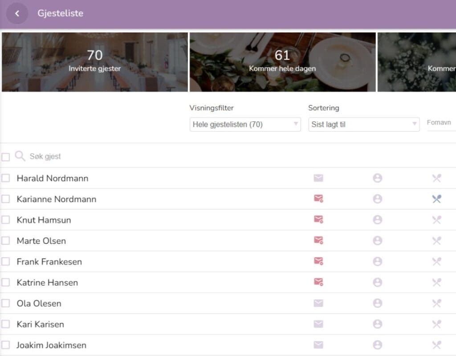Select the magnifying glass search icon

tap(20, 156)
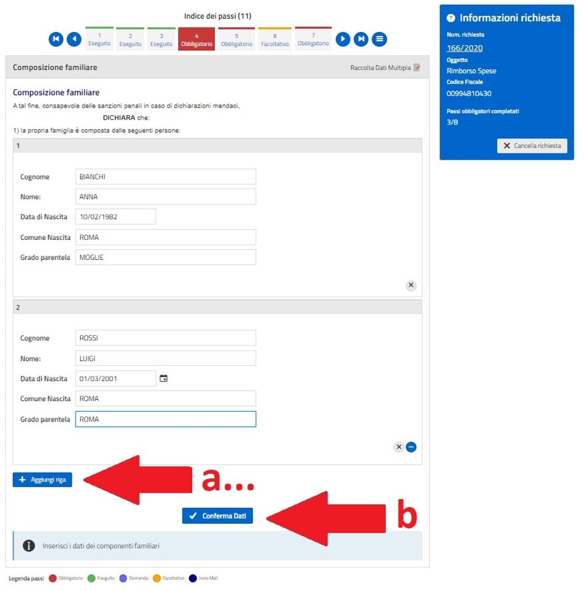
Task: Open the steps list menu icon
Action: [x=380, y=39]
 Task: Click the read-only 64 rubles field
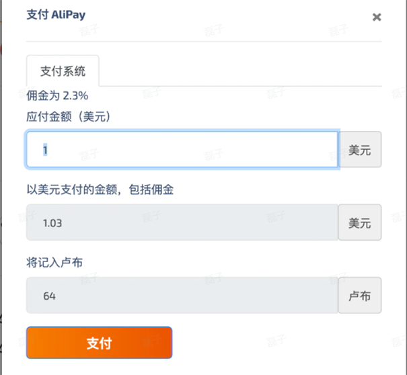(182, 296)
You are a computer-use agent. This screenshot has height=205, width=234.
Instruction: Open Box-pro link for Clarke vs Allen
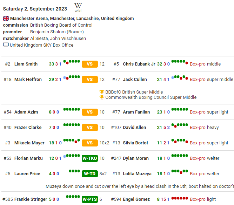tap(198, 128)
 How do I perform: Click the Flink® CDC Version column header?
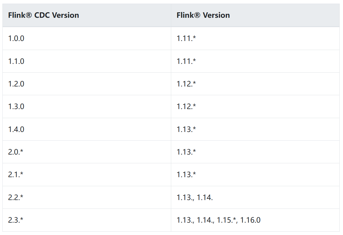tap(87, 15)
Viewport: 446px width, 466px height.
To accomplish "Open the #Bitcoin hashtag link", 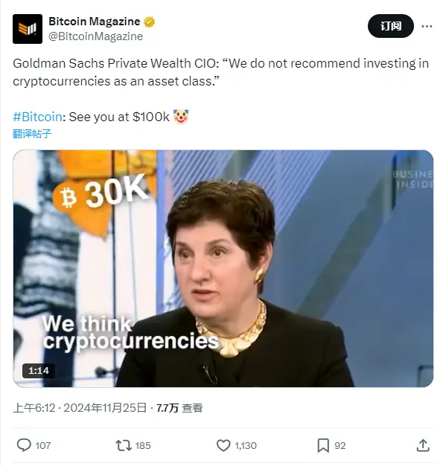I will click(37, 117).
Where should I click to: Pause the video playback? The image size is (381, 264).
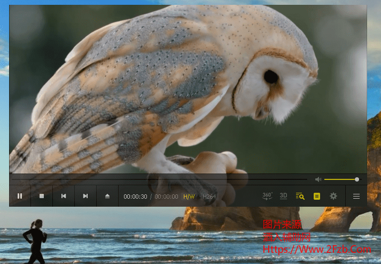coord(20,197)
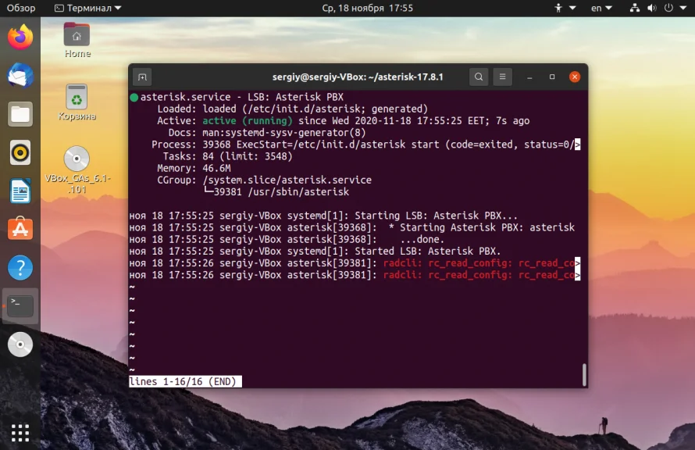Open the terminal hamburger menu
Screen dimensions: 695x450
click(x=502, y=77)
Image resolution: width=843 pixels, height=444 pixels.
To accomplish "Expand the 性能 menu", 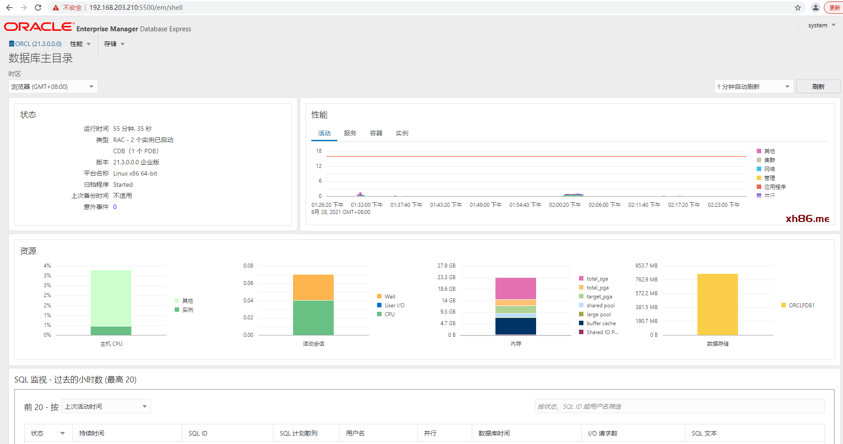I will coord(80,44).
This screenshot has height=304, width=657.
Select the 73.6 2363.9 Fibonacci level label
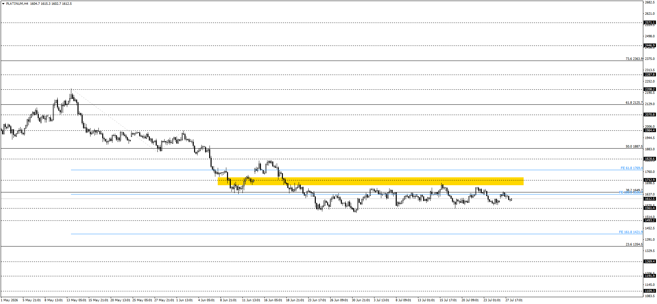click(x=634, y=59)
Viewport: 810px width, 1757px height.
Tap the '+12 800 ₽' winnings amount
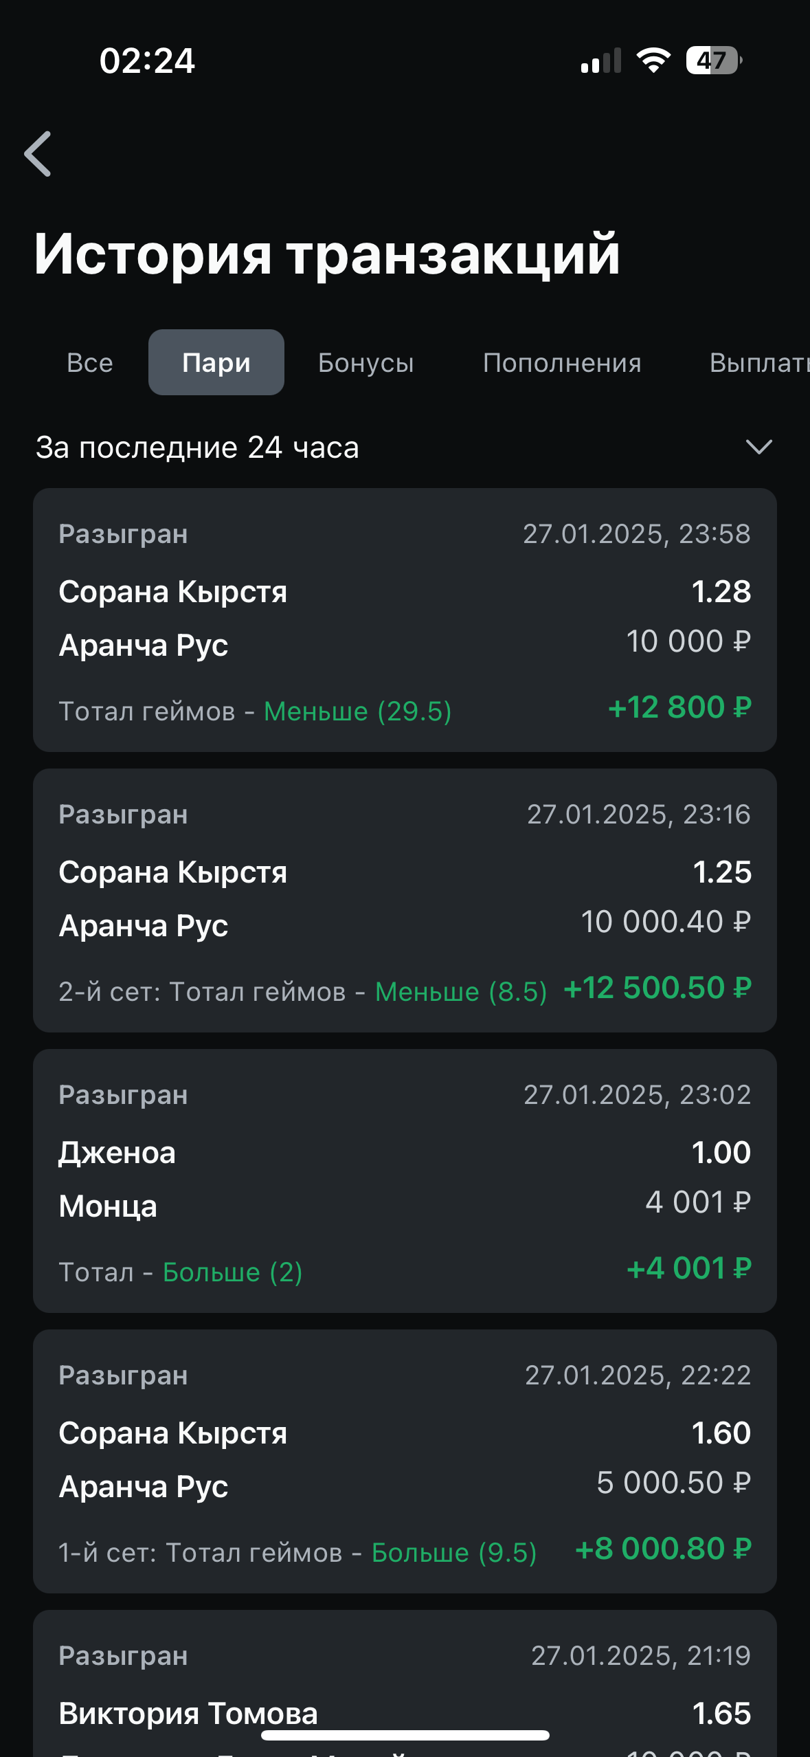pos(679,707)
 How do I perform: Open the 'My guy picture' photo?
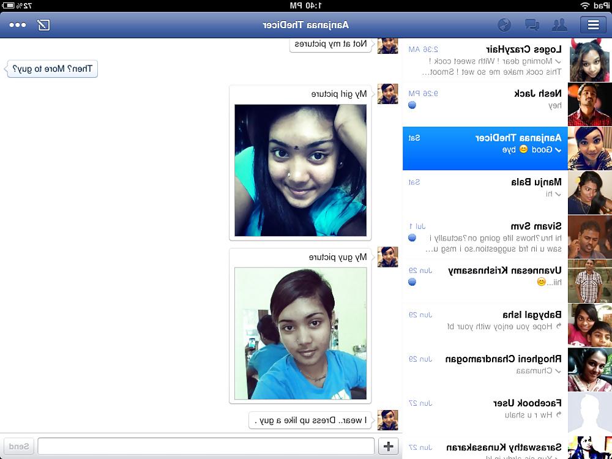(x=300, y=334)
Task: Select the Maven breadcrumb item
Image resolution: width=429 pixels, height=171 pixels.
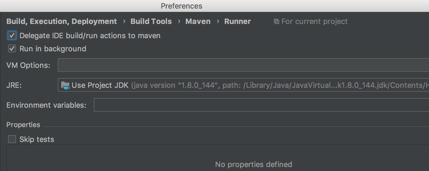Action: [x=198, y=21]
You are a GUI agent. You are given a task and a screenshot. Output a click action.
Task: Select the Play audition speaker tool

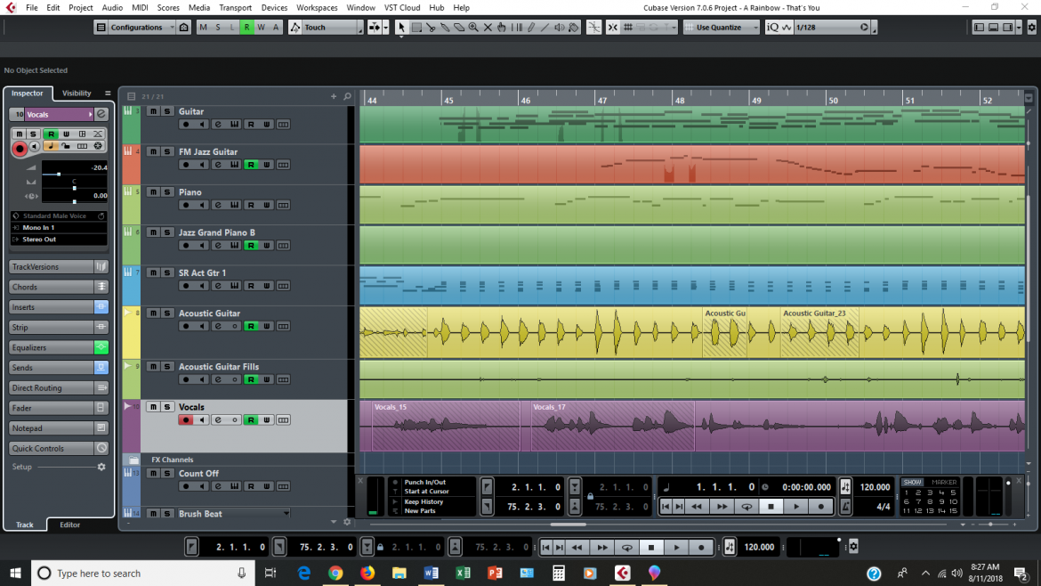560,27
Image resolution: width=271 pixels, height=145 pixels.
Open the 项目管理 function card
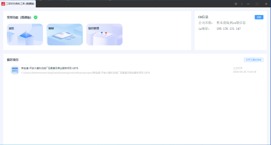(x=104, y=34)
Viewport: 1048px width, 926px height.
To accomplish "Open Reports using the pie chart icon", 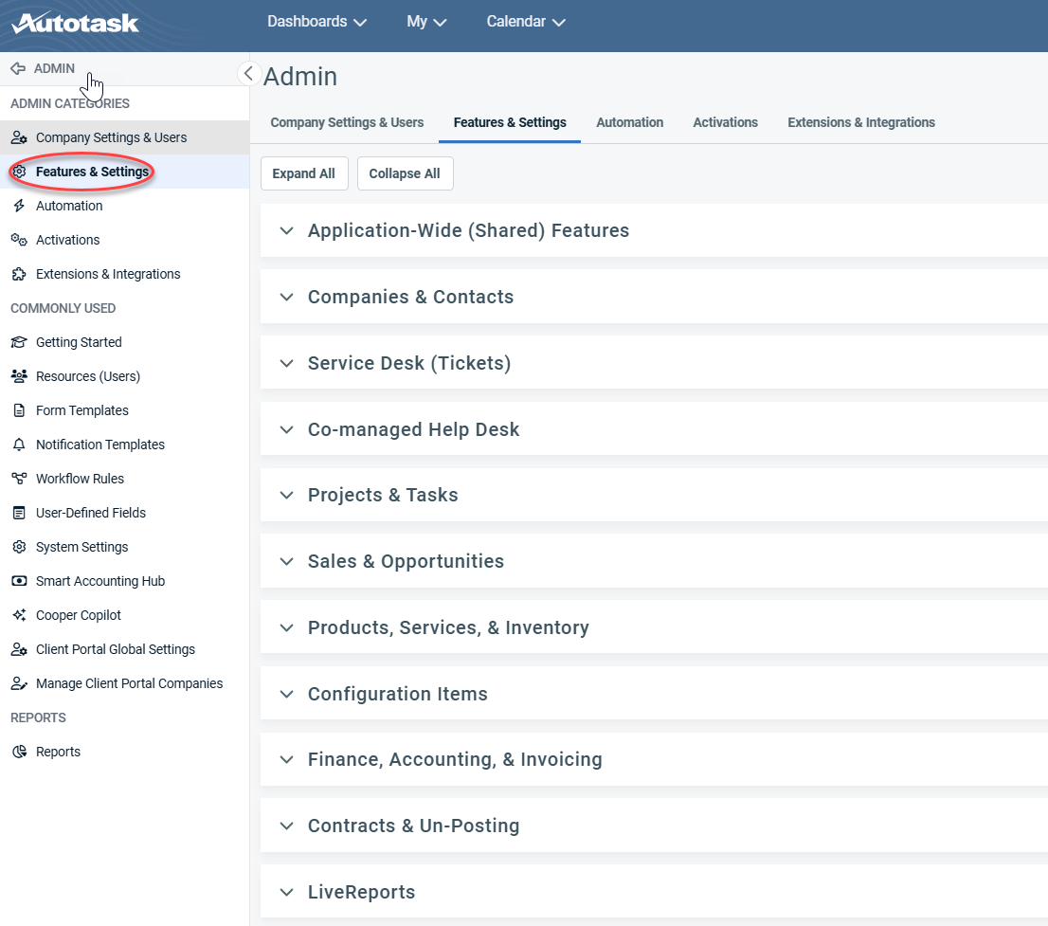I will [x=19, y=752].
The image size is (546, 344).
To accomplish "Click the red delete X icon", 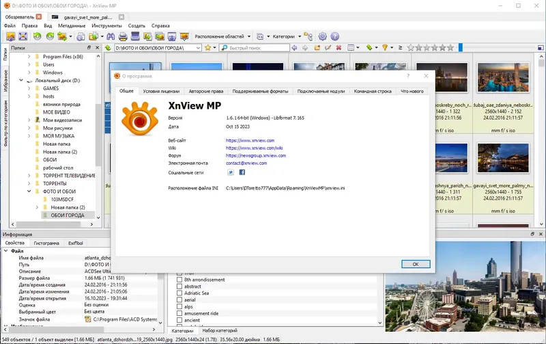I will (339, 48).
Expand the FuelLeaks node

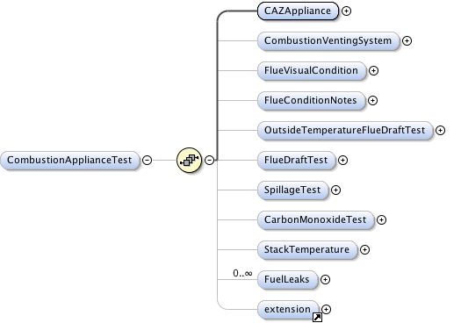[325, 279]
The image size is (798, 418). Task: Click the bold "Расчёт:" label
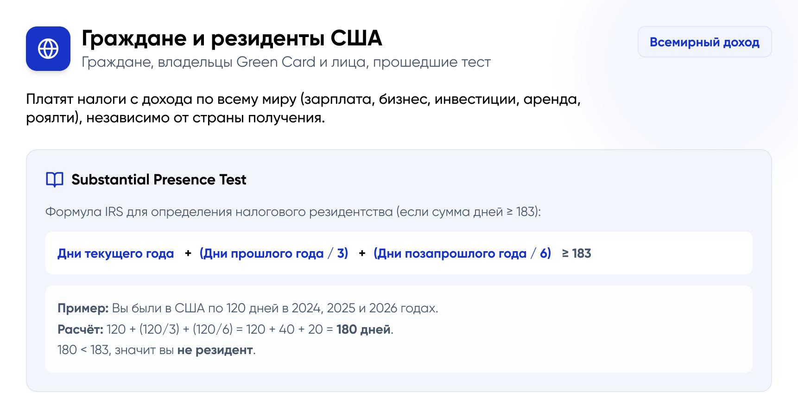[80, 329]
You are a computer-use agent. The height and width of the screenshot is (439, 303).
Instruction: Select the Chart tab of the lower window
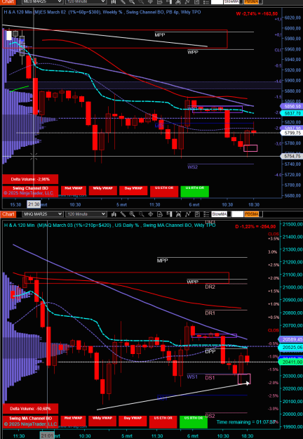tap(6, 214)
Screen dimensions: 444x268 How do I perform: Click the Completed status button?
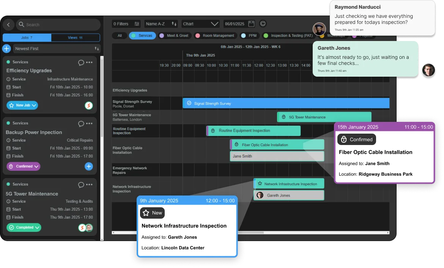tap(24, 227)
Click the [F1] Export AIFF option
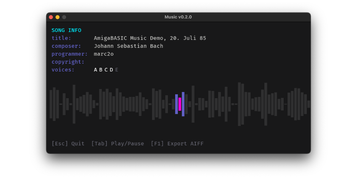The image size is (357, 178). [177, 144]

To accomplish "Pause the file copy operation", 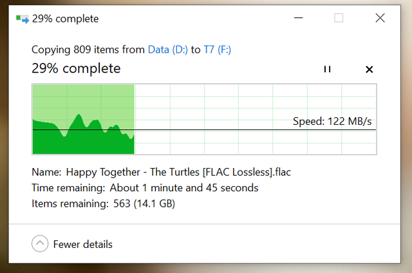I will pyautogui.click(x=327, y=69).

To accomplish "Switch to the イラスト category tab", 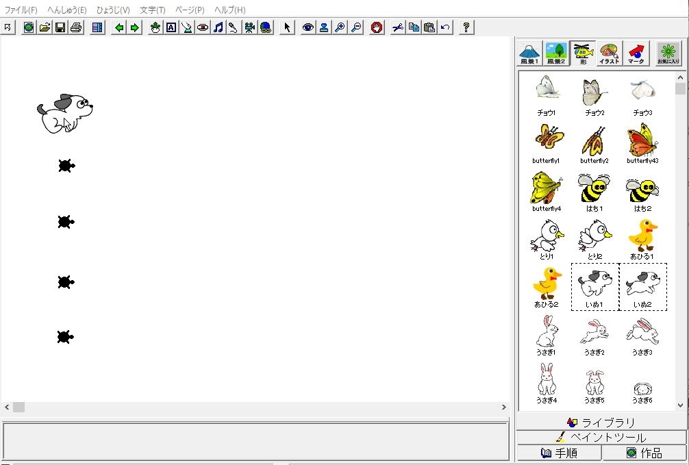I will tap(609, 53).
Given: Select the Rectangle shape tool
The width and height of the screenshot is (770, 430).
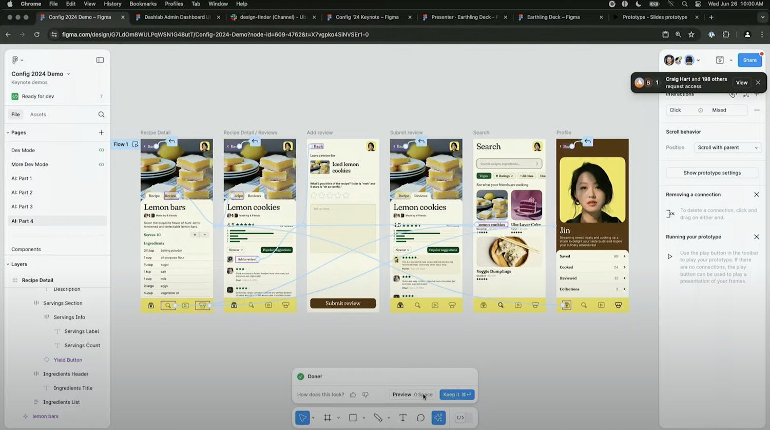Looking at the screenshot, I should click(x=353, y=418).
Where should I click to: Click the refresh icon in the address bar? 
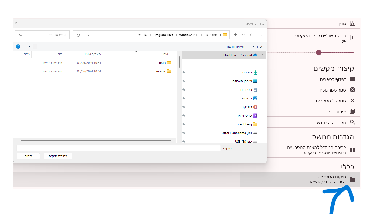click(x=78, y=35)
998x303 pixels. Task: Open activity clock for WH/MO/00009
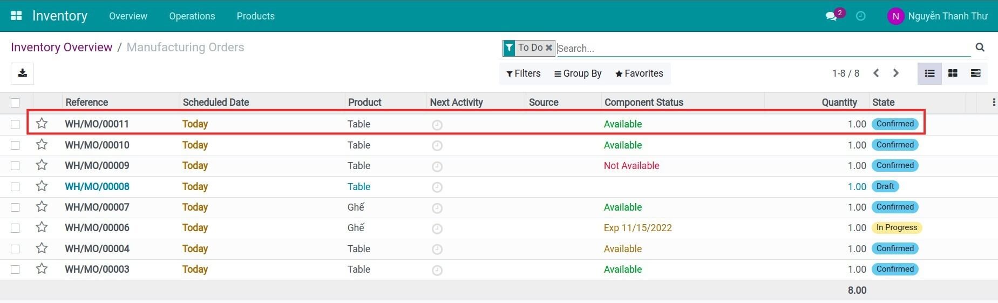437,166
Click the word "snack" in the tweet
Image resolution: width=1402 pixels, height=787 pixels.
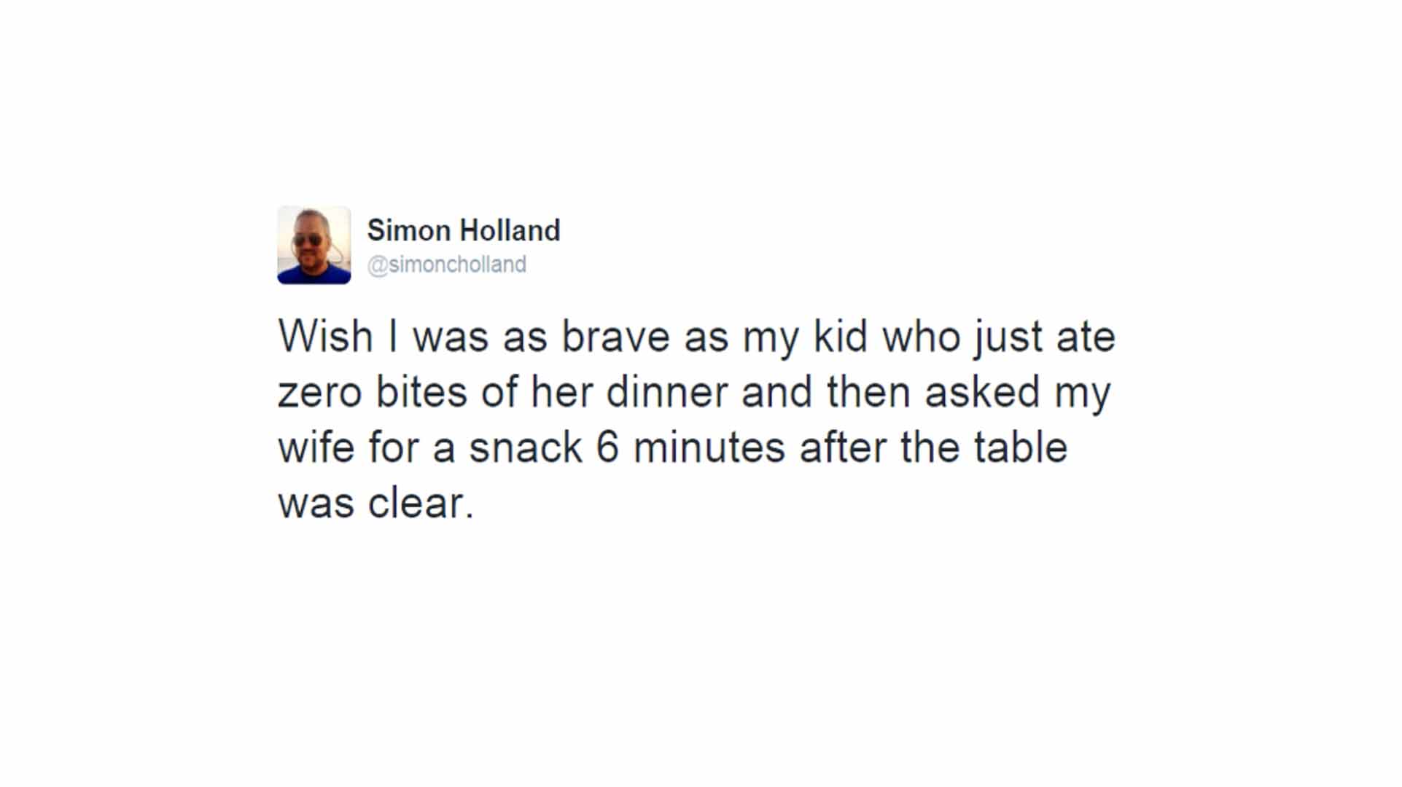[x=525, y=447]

========

ASSIGNMENT: Wherever the word "agent" appears in the entries above, copy that line.

YOUR SOLUTION:
You are a computer-use agent. This screenshot has height=205, width=234.
You are a GUI agent. You are given a task and a screenshot. Output a click action.
You are a computer-use agent. The height and width of the screenshot is (439, 303).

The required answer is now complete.